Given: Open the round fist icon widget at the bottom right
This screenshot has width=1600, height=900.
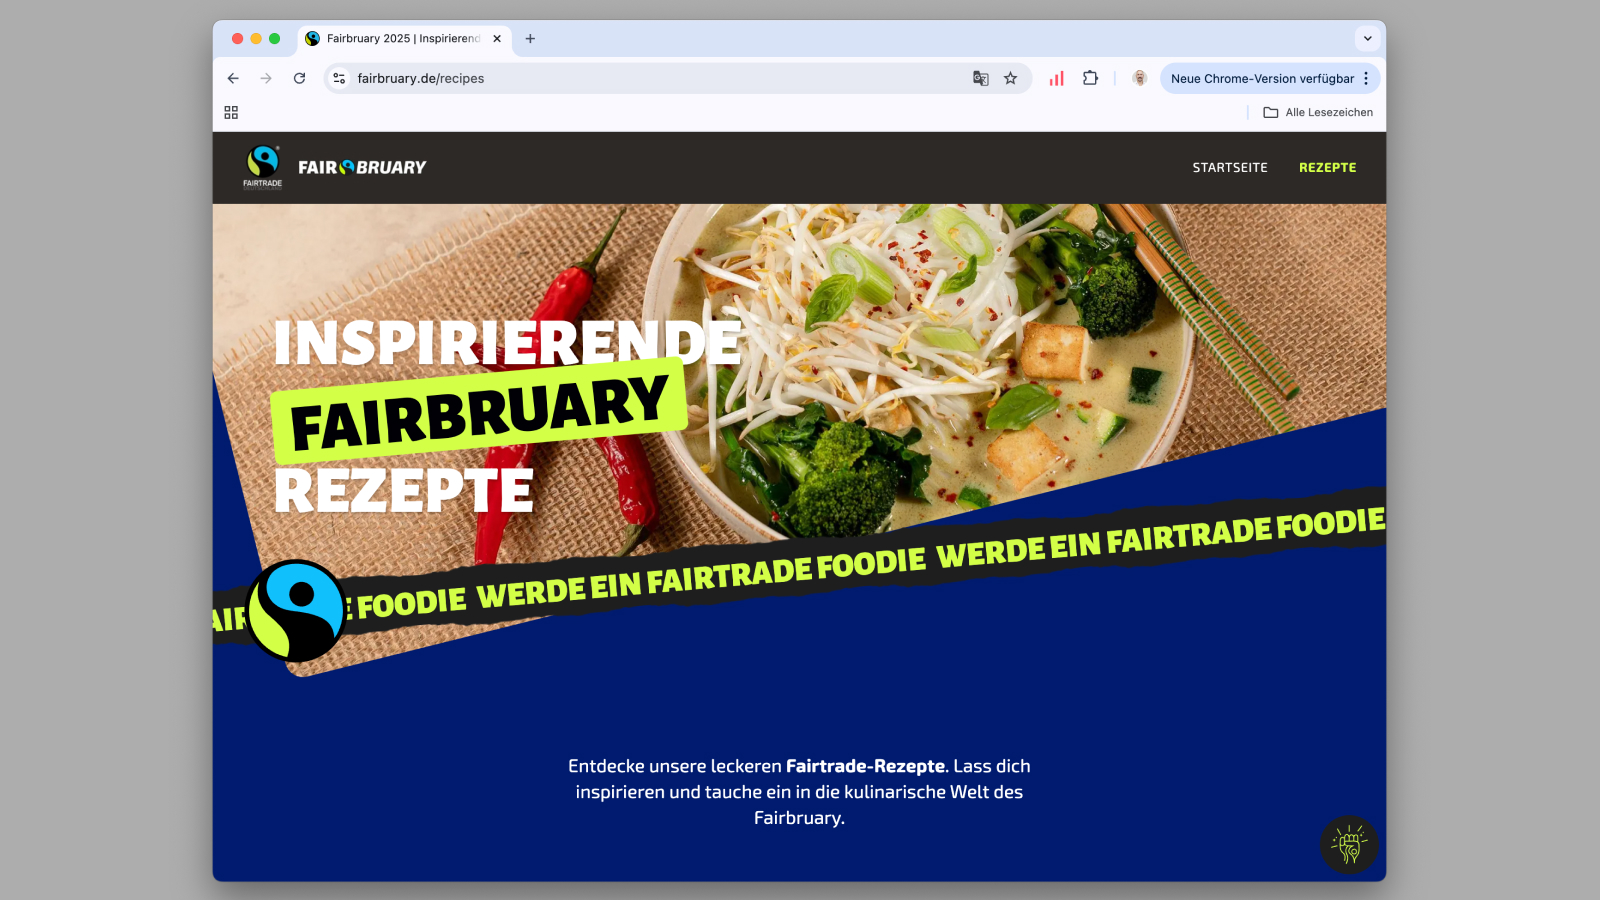Looking at the screenshot, I should pos(1349,844).
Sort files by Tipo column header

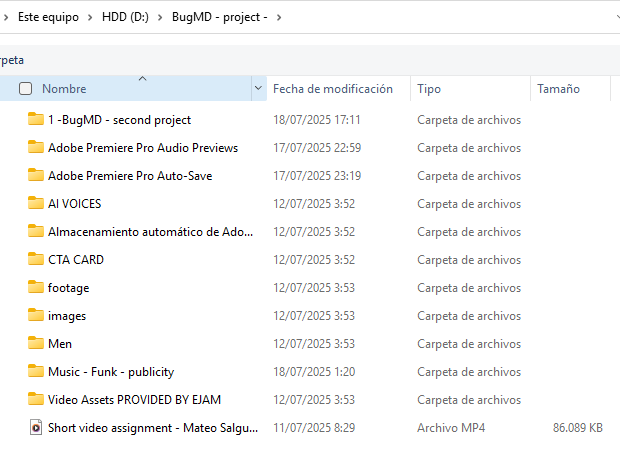pos(429,89)
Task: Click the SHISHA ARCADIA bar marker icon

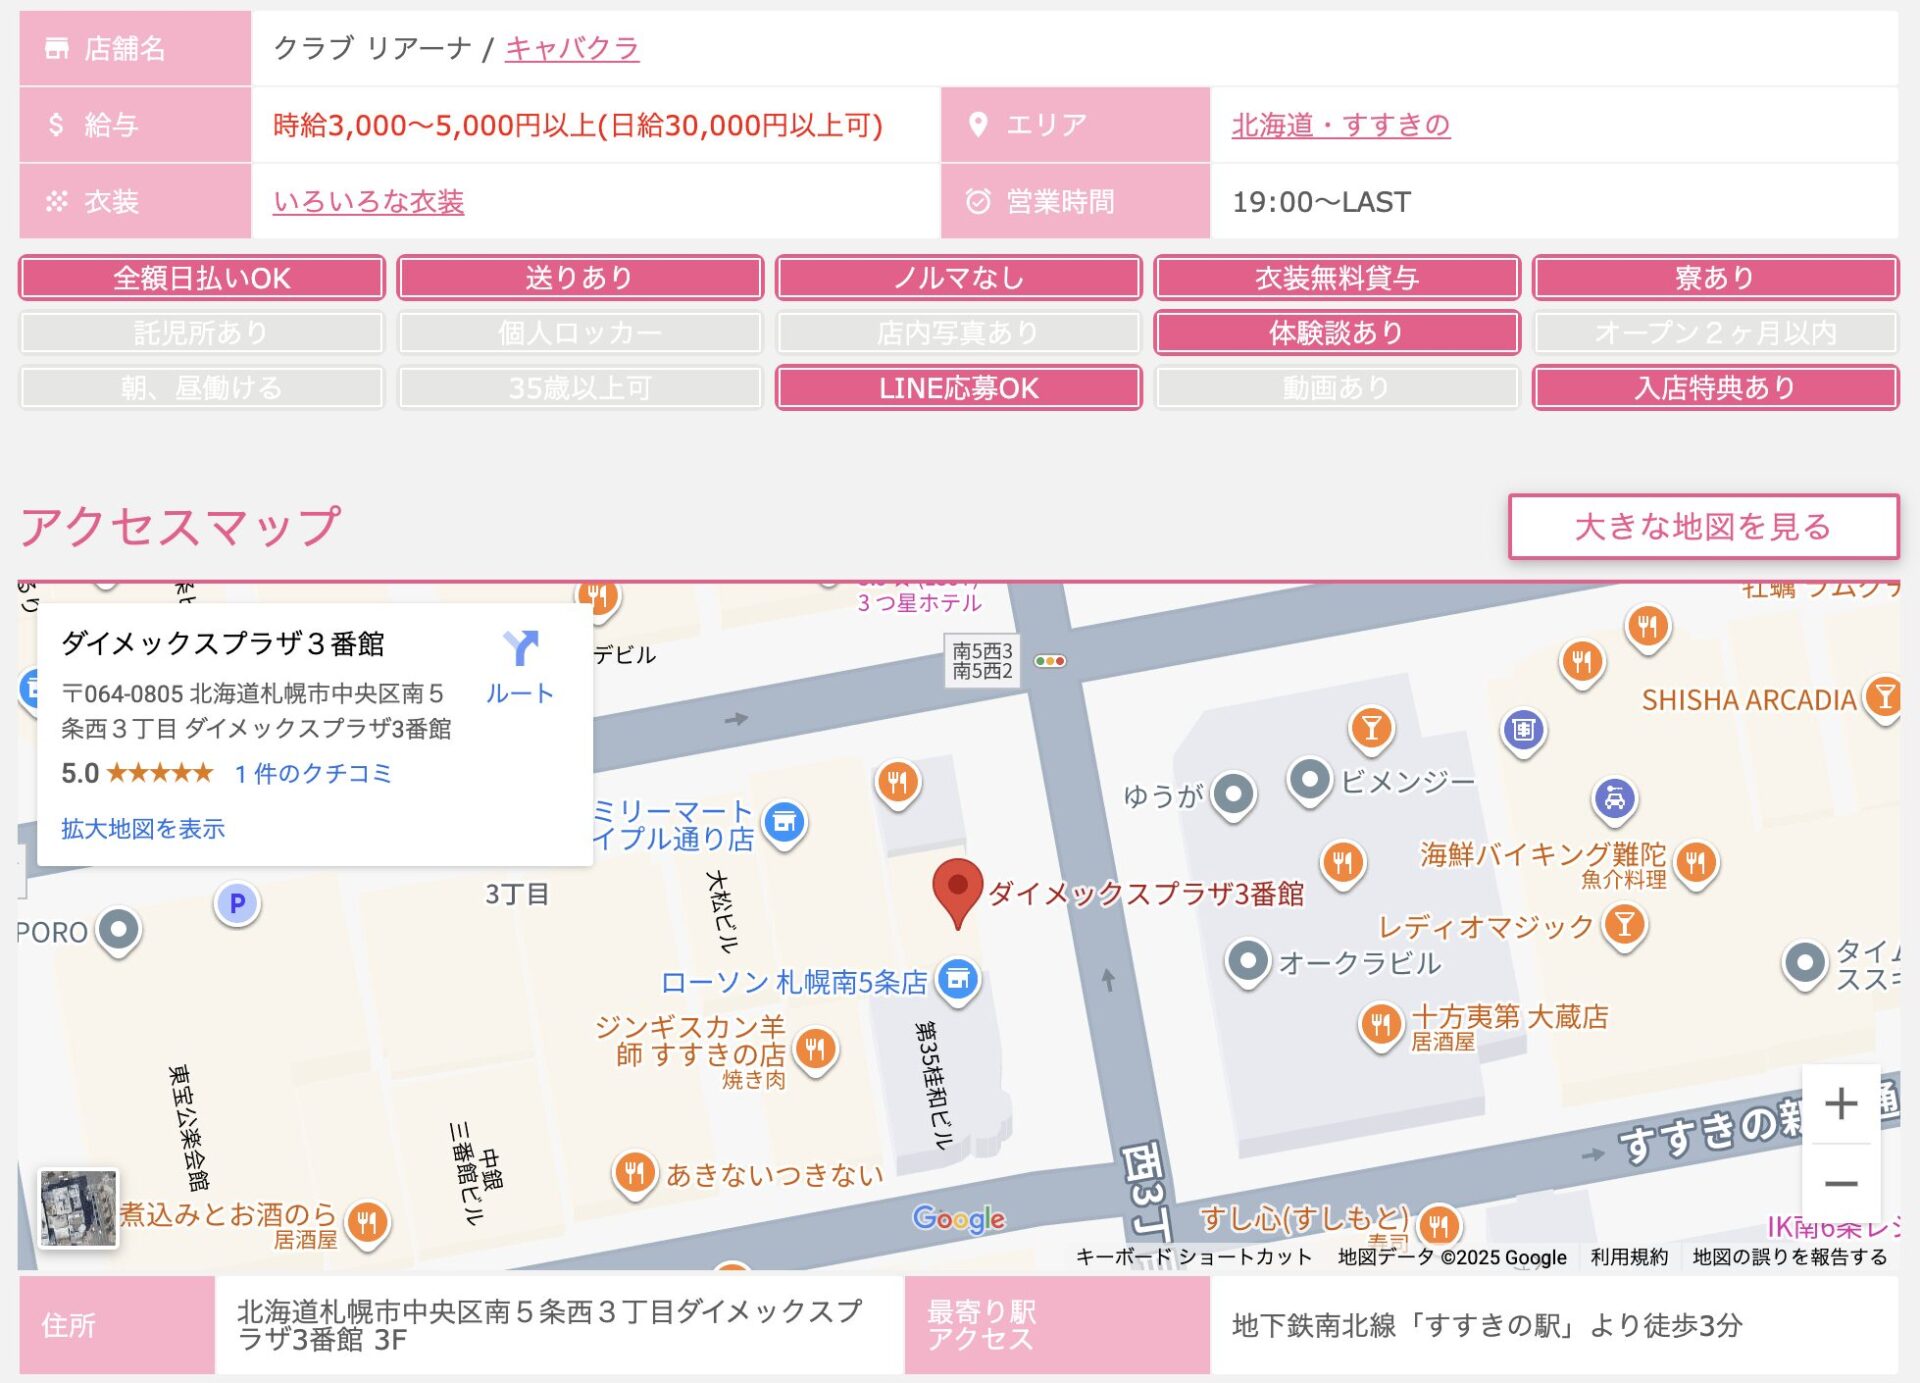Action: click(x=1884, y=697)
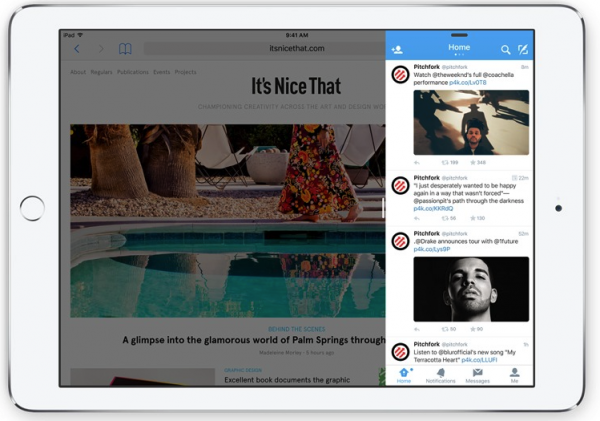Open the p4k.co/KKRdQ link
600x421 pixels.
coord(434,208)
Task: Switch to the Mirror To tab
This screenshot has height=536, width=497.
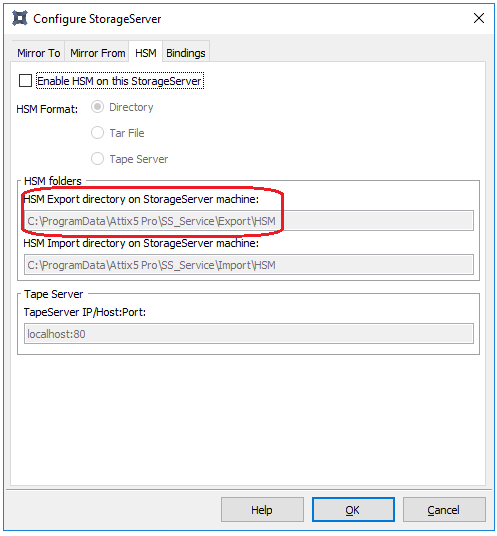Action: (x=39, y=53)
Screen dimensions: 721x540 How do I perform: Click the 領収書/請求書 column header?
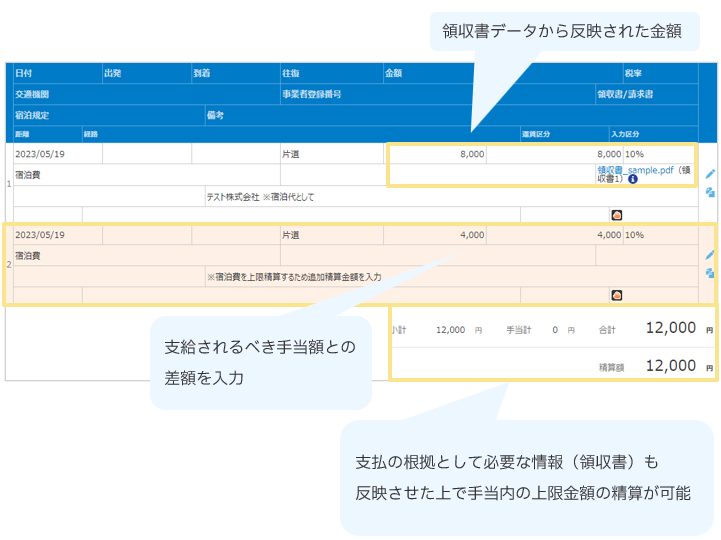tap(625, 94)
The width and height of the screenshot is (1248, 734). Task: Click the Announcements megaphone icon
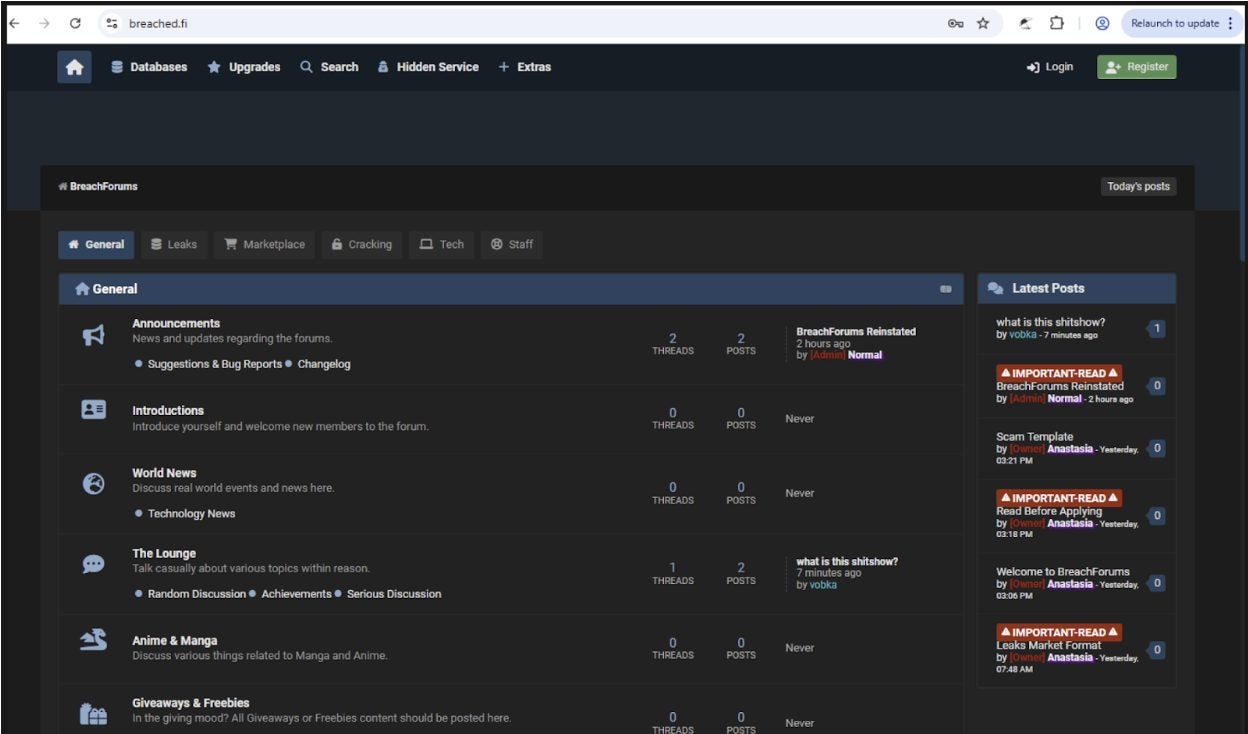(93, 337)
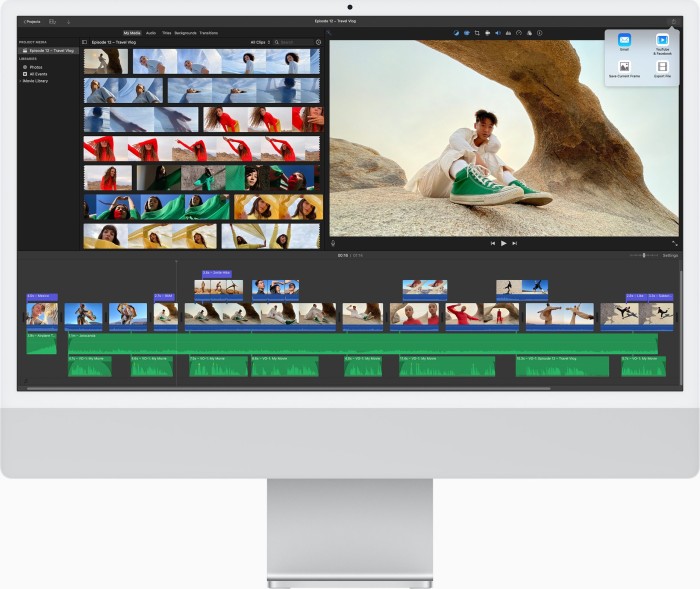Open the Volume adjustment tool

[497, 32]
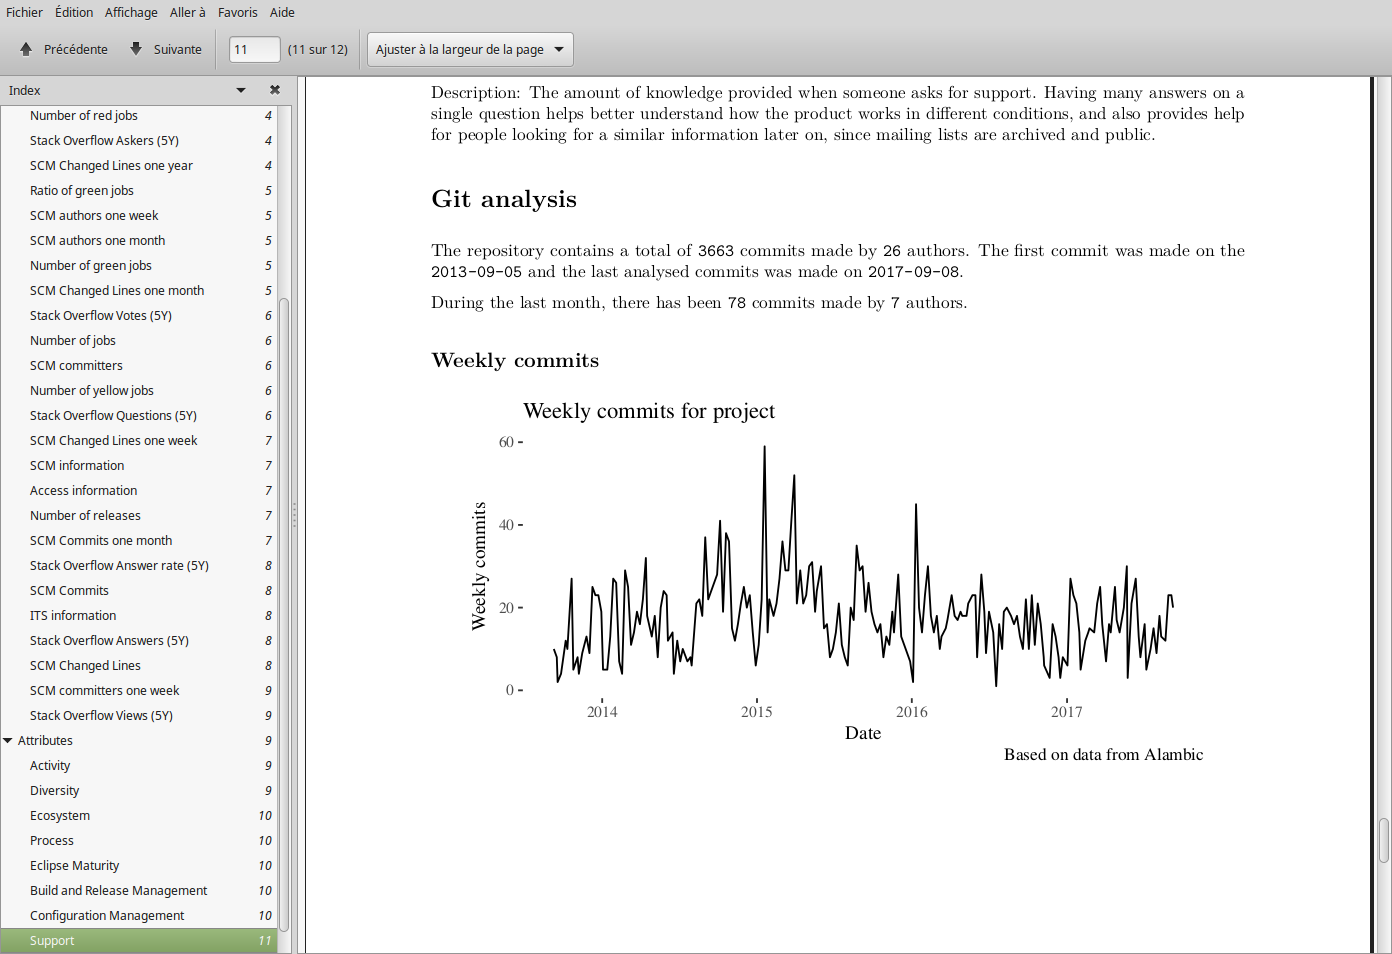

Yazılı Alıştırma: Yukarıdaki maddelerin tamamını satır satır, hiçbir değişiklik yapmadan tekrar yazınız. Görselleri yanıtınıza dahil etmeyiniz.

Yazılı Yanıt:
Given: Open the round fist icon widget at the bottom right
This screenshot has width=1600, height=900.
Looking at the screenshot, I should pos(1349,844).
Sort files by Tipo column header

pos(429,89)
Task: Click the SHISHA ARCADIA bar marker icon

Action: click(x=1884, y=697)
Open the p4k.co/KKRdQ link
600x421 pixels.
coord(434,208)
Task: Switch to the Mirror To tab
This screenshot has height=536, width=497.
Action: (x=39, y=53)
Screen dimensions: 721x540 How do I perform: Click the 領収書/請求書 column header?
tap(625, 94)
The width and height of the screenshot is (1248, 734). Task: Click the Announcements megaphone icon
(93, 337)
Open the Volume adjustment tool

[497, 32]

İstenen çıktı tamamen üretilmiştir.